◆ **Problem requirements**:
Repeat the line that contains "The height and width of the screenshot is (552, 834)." exactly, along with each following line up to and including the last line of the entries.

_ _ _

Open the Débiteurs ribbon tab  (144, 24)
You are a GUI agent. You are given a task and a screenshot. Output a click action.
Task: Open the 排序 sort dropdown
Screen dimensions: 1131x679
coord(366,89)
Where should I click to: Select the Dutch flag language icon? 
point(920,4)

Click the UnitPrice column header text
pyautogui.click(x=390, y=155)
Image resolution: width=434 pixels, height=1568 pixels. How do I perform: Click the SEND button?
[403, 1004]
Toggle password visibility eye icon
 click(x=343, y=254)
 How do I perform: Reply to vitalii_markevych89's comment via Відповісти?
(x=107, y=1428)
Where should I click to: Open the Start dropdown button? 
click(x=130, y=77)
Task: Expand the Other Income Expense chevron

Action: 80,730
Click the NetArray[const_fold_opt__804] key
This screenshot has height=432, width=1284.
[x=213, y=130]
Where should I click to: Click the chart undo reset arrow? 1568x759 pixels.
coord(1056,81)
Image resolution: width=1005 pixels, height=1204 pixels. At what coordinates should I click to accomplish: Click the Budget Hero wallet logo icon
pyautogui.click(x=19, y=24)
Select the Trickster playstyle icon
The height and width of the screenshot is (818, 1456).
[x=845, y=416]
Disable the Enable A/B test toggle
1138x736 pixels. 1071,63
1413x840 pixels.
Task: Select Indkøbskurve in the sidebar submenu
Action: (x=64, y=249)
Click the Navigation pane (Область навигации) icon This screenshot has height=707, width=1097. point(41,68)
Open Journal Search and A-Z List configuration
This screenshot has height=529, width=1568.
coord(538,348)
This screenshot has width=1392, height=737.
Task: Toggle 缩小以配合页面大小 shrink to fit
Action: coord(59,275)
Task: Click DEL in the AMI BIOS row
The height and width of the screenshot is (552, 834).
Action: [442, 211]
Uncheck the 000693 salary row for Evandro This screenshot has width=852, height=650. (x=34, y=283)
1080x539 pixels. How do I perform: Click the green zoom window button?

_ _ _

◆ **Task response**:
The height and width of the screenshot is (552, 834).
Action: [442, 211]
Uncheck the 000693 salary row for Evandro This screenshot has width=852, height=650. (x=34, y=283)
1080x539 pixels. How do I perform: Click the green zoom window button?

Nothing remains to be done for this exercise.